Thursday, May 22, 2008

I would not hit that.

Fashion designers not only want to feminize adult men,
(yes, he is applying lipstick)


but now they want to turn them into children.

(would wittle sweetums like a lollipop?)








If trends continue, soon we'll all be like Japan...where the women don't want sex, the men resort to having air sex, and they're in real danger of not having much of a future.











(h/t View From The Porch)

16 comments:

Bruce said...

Yeah, um, no thanks.

I was even willing to give him the benefit of the doubt, thinking "OK, maybe it's just lip balm.", but then the eyebrow mascara came out.

Ewwwww.

Ride Fast said...

Air [blink blink] sex? Words fail me.

Anonymous said...

That commercial would have been alot funnier if at the end of it, the "guy" cleared his nose with a farmer's blow followed up by "him" asking a random passers by to pull his finger.

Less said...

I'm reminded of the scene in "North By Northwest", where Cary Grant is shaving with the Eva St. Marie's razor at the train station next to the guy with a straight razor.

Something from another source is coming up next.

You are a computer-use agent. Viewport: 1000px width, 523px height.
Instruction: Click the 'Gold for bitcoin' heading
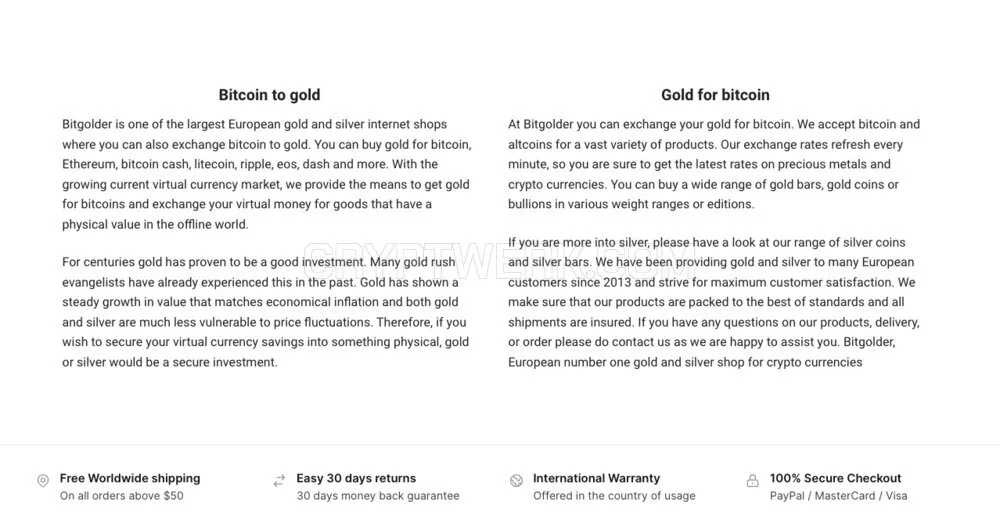[715, 95]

There is an akward exchange of glances and they both go back to shaving...

Man, Eva St. Marie was a dish!

I used to give that look a fair amount in corporate bathrooms after haivng spent the night at work and needed to shave in the AM next to some dipshit metrosexual...

Just to add $0.02 here: If I weren't married, I'd head to Japan and enjoy being the only gopher in an 18 hole golf course faster than you can say, "How much WOOD could a wood chuck chuck if a wood chuck could chuck wood?"

breda said...

and Less wins for the funniest comment of the day, perhaps the year!

Bonnie said...

...buh?

Um, I like my men somewhat sensitive, but the second he starts trying to compare best shine-reducing face powder with me (or wearing more makeup than I do), it's over. That is some fucked-up shit right there.

Anonymous said...

Go to the link below . . . scroll down past the comments for the full impact.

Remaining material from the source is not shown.